Hi, @Filippo_Del_Tedesco,
Welcome to the MongoDB Community Forums. I understand that you have a question on how you should handle MongoWriteConcernException
. I wish that I had a simple answer or code snippet to share, but unfortunately it really depends on the durability guarantees that your application requires. Let me explain the mental model and hopefully that will assist in your decisions.
Writes to MongoDB clusters are routed to the primary where the write is performed on the collection as well as being recorded in the oplog. (I’ll skip over journalling, checkpoints, and related details. These mechanisms ensure that acknowledged writes to a single node are committed to disk even in the event of a failure.) The oplog entries are replicated to the secondaries where they are also applied. The oplog is a serialized stream of write operations that are ordered in time. By applying a write concern such as w: 2
, you are requesting that the primary only acknowledge the write (with a response of ok:1
) after at least two cluster nodes have applied the write (e.g. the primary and at least one secondary). If the secondaries are slow to replicate the oplog entries, then the write concern can timeout resulting in a MongoWriteConcernException
. The write still happened on the primary, but none of the secondaries were able to replicate the write within the time limit. If the write had failed on the primary, you would have received a different error message such as MongoDuplicateKeyException
.
The oplog entry is still on the primary. The secondaries might have even replicated said oplog entry but haven’t applied it yet. Assuming that no cluster members crash, that oplog entry will eventually get applied.

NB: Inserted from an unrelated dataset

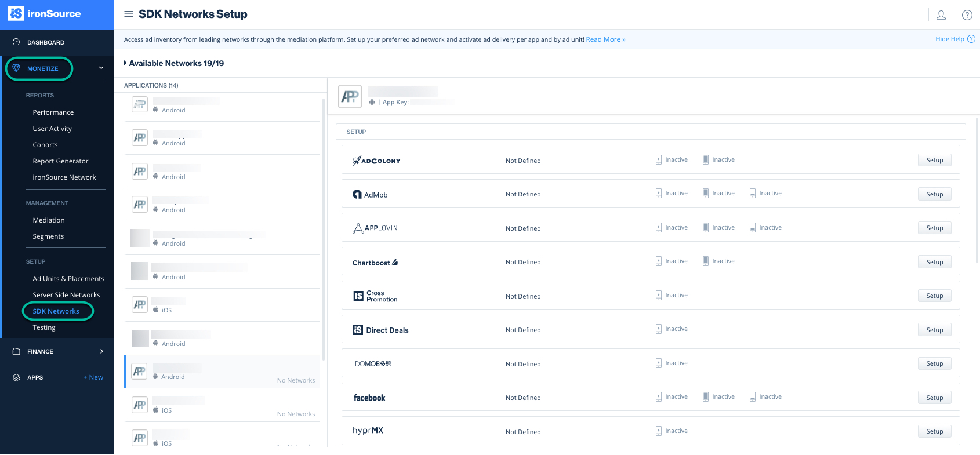Click the AdMob phone Inactive status
This screenshot has height=455, width=980.
pos(672,194)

But what happens if the primary crashes? In that case the remaining members will elect a new primary. Which member will be elected is influenced by which secondary has the most recent data. (e.g. Which oplog entries has it applied.)

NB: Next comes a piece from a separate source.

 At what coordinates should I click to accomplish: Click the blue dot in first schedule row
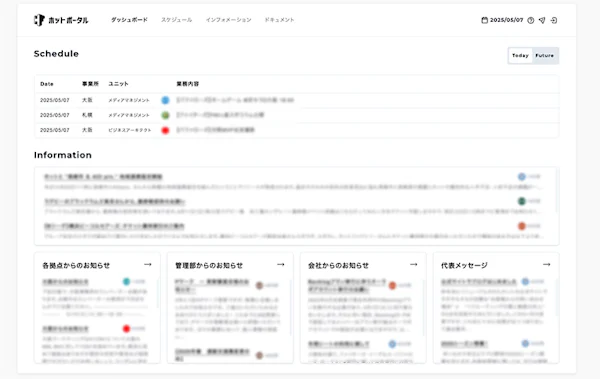tap(165, 100)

This is where things become complicated. Let’s say you have performed writes w1
and w2
to the primary (node-a) and both return a MongoWriteConcernException
. The NIC on node-a then fails. node-b replicated w1
(but after MongoWriteConcernException
happened), but not w2
. node-c has neither write. node-b is elected the new primary (because it has applied more of the oplog). node-a’s NIC is replaced and comes back online. It rejoins as a secondary, realizes that w2
was never replicated before it crashed and undoes that change before re-joining the cluster as a secondary.
In the absence of node or network failures, writes that result in MongoWriteConcernException
will eventually be replicated to other nodes - just not within the time limit of the write acknowledgement. But in the face of node or network failures, you can’t be certain.
How do you handle this in your application? If you must guarantee that writes succeed even in the face of failures, write your writes in a transaction and don’t special case MongoWriteConcernException
. If a write returns a failure, roll it back and try again.
If your application can tolerate the occasional lost write when the primary fails, then you can rely on the eventual consistency guarantees provided by oplog replication. The result will be better performance at the cost of slightly lower durability guarantees.
A middle ground could be special-casing verification logic in your MongoWriteConcernException
handler. You would have to think through what compensation logic you would implement if the write existed on the primary but had not yet replicated to the secondary. Or how to handle the situation where the write doesn’t exist on the new primary (because that oplog didn’t get replicated before the original primary lost connectivity) but your app node crashes while performing the compensating write. Did the compensating write succeed before the app node crash? Did it fail? How can you tell when the app recovers?
Hopefully this explanation provides you the mental model that you need to make the correct design choices for your application.
Sincerely,
James